EXERCISE BRIEF -
The entries below are to be written out exactly, with no images included.

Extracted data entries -
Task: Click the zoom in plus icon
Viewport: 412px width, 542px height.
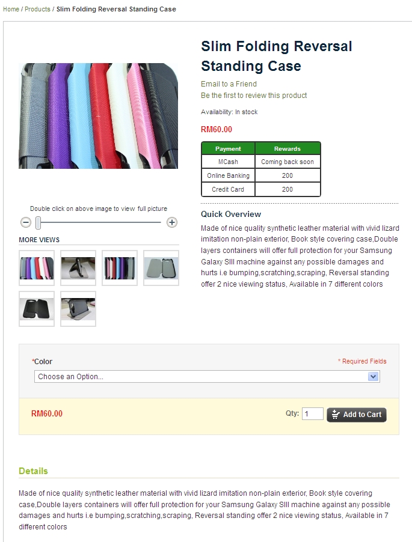Action: [x=172, y=222]
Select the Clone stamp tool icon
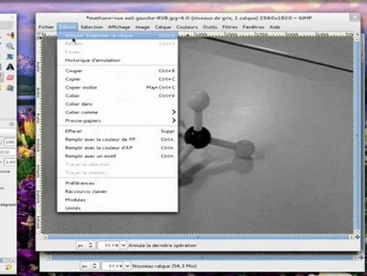Screen dimensions: 367x276 10,88
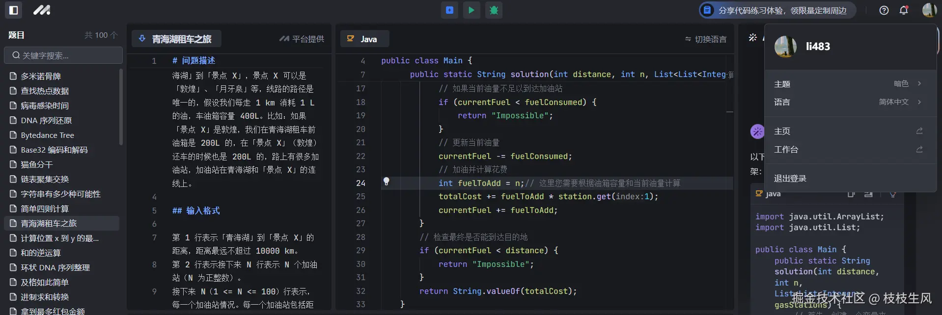Focus the 关键字搜索 keyword search field
942x315 pixels.
(x=63, y=55)
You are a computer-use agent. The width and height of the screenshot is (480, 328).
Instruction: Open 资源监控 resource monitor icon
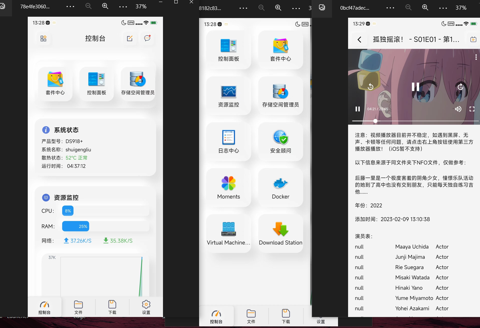pyautogui.click(x=228, y=96)
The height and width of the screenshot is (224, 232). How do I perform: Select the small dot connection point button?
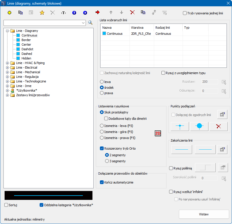coord(180,126)
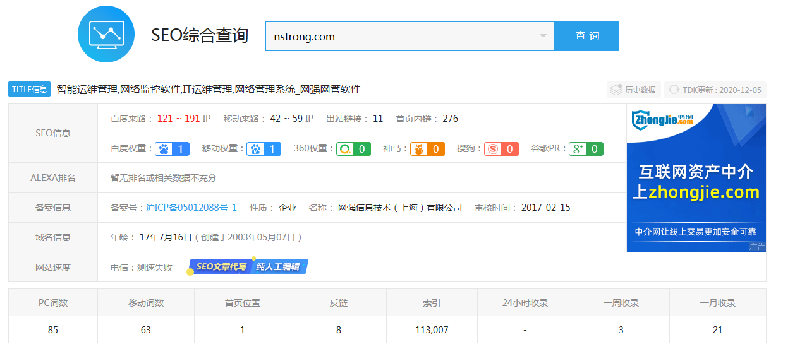Refresh TDK update dated 2020-12-05
The width and height of the screenshot is (795, 349).
pyautogui.click(x=715, y=90)
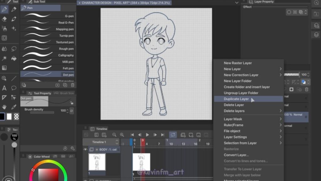The width and height of the screenshot is (321, 181).
Task: Toggle loop playback in timeline
Action: point(173,135)
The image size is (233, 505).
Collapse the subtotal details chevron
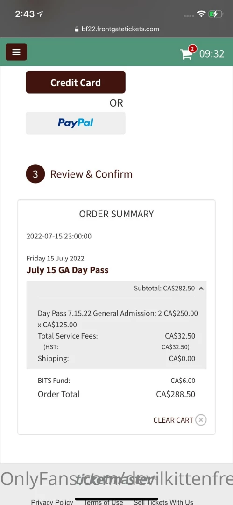[201, 289]
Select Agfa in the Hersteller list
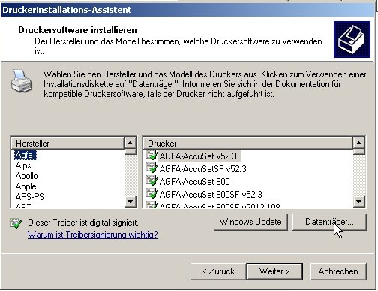The height and width of the screenshot is (291, 378). (x=26, y=155)
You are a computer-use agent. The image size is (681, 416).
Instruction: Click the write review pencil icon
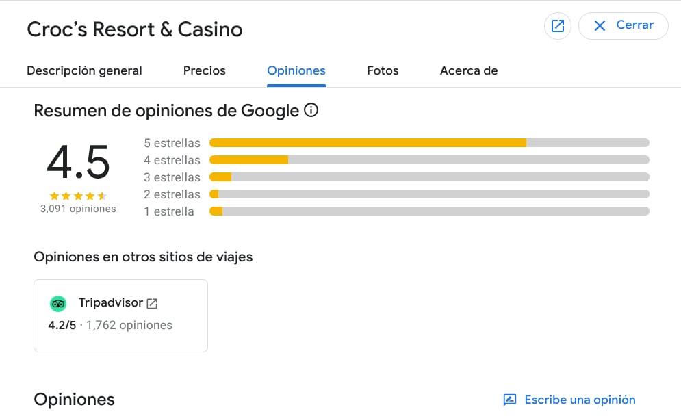(x=509, y=400)
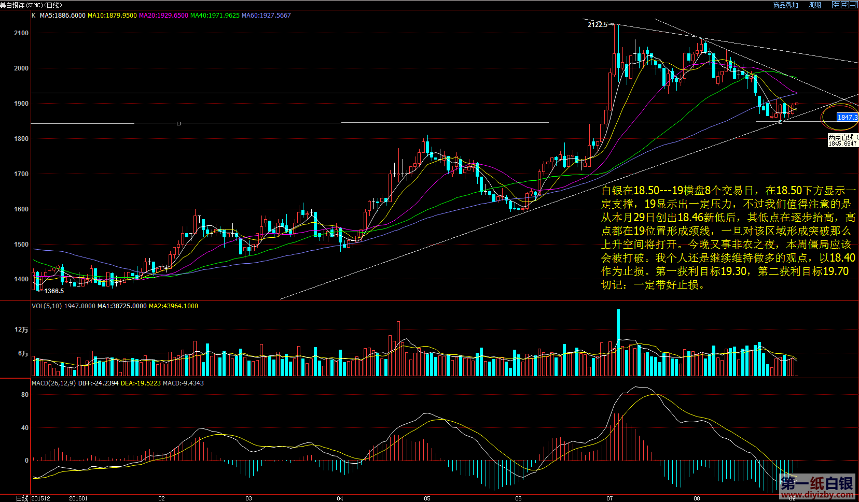
Task: Click the blue 1847.3 price tag
Action: click(847, 118)
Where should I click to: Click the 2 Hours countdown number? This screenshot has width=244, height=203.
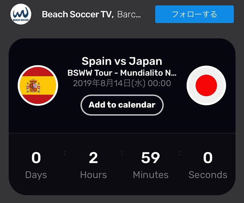click(x=94, y=158)
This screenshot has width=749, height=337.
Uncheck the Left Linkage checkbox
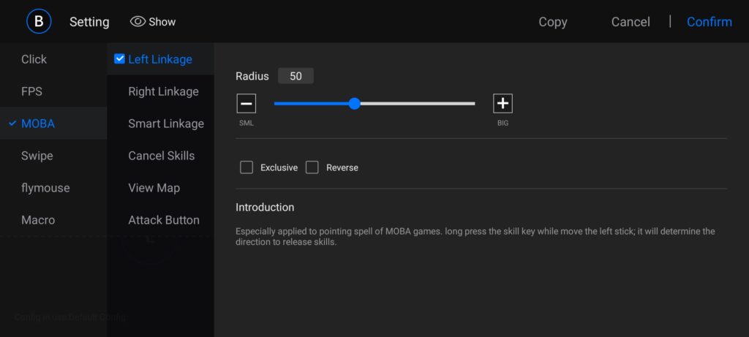point(120,59)
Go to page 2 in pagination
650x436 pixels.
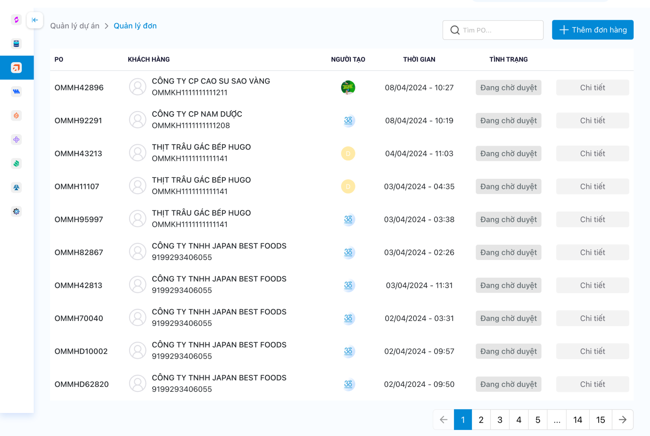[x=481, y=420]
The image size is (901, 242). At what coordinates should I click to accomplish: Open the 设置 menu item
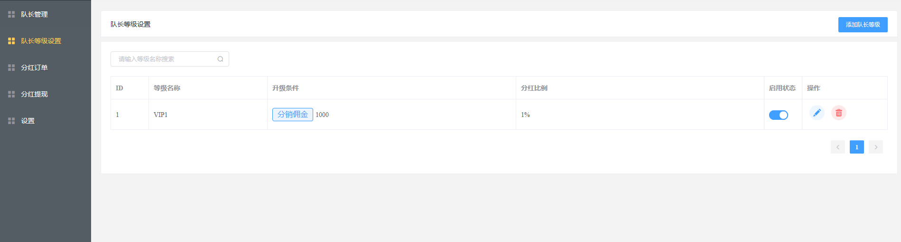[x=28, y=121]
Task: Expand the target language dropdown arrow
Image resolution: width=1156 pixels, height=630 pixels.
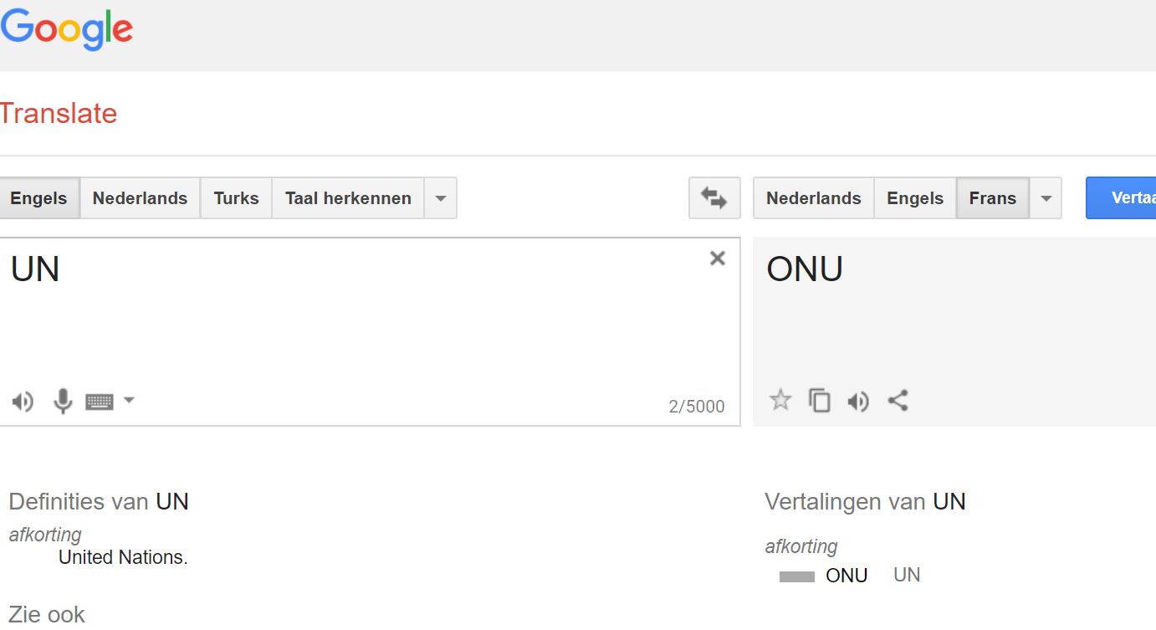Action: pyautogui.click(x=1046, y=198)
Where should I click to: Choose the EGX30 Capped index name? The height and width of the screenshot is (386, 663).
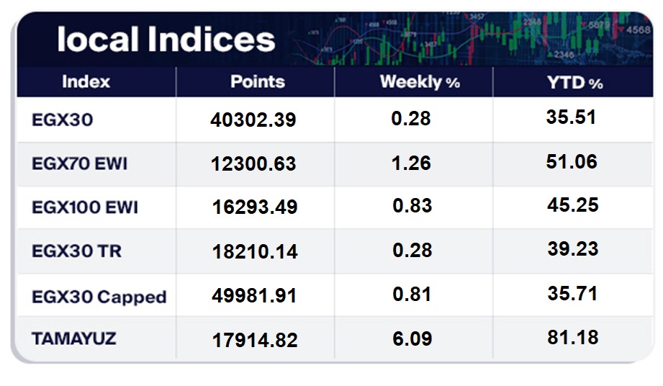(99, 297)
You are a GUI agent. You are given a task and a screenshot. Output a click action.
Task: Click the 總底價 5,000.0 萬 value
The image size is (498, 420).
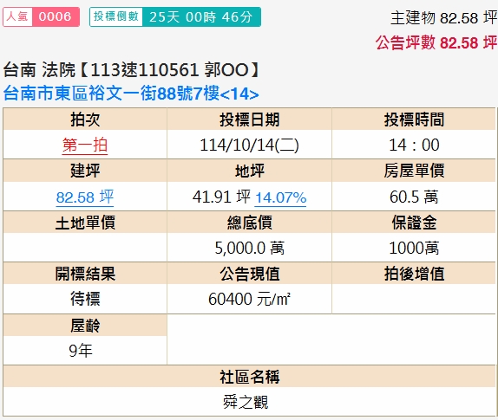pos(249,248)
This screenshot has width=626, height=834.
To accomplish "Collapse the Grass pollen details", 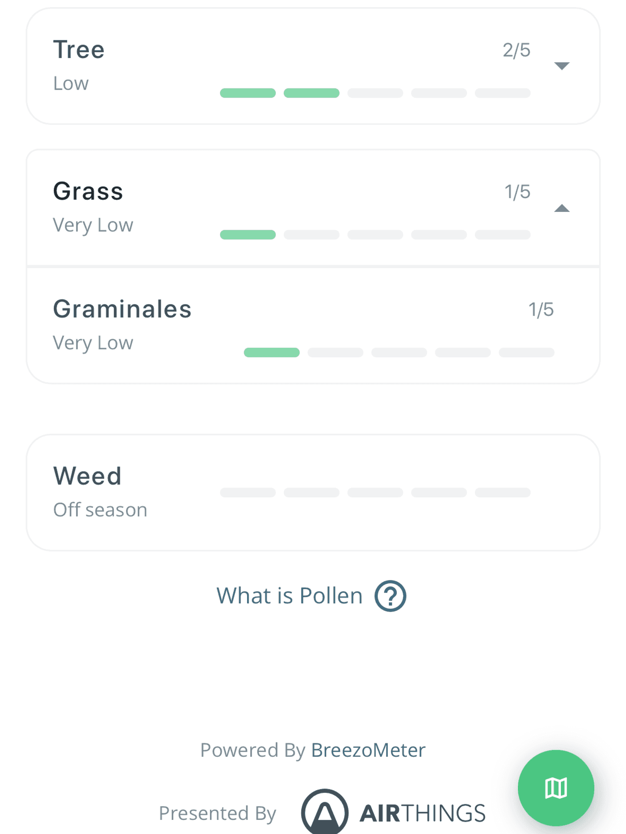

RESULT -
Task: Click the zoom in plus icon
Viewport: 412px width, 542px height.
Action: [x=172, y=222]
Select the Clone stamp tool icon
Screen dimensions: 367x276 10,88
Focus the 关键字搜索 keyword search field
942x315 pixels.
(x=63, y=55)
You are a computer-use agent. The width and height of the screenshot is (480, 328).
Instruction: Open 资源监控 resource monitor icon
pyautogui.click(x=228, y=96)
The height and width of the screenshot is (224, 232). How do I perform: Select the small dot connection point button?
coord(180,126)
Refresh TDK update dated 2020-12-05
The width and height of the screenshot is (795, 349).
pyautogui.click(x=715, y=90)
The width and height of the screenshot is (321, 181).
Task: Toggle loop playback in timeline
Action: point(173,135)
The image size is (233, 505).
Collapse the subtotal details chevron
[201, 289]
Select Agfa in the Hersteller list
The height and width of the screenshot is (291, 378). (x=26, y=155)
You are a computer-use agent. The image size is (681, 416).
Instruction: Click the write review pencil icon
(x=509, y=400)
Task: Click the blue 1847.3 price tag
Action: click(847, 118)
Where should I click to: Click the 2 Hours countdown number? This screenshot has width=244, height=203.
click(x=94, y=158)
This screenshot has width=749, height=337.
Uncheck the Left Linkage checkbox
point(120,59)
Go to page 2 in pagination
650x436 pixels.
[x=481, y=420]
The image size is (901, 242). At what coordinates should I click to accomplish: Open the 设置 menu item
[x=28, y=121]
Task: Expand the target language dropdown arrow
Image resolution: width=1156 pixels, height=630 pixels.
Action: pyautogui.click(x=1046, y=198)
Where should I click to: Choose the EGX30 Capped index name? The height and width of the screenshot is (386, 663).
(99, 297)
You are a GUI agent. You are given a task and a screenshot. Output a click action.
Task: Click the 總底價 5,000.0 萬 value
The image size is (498, 420).
pos(249,248)
This screenshot has width=626, height=834.
To accomplish "Collapse the Grass pollen details", 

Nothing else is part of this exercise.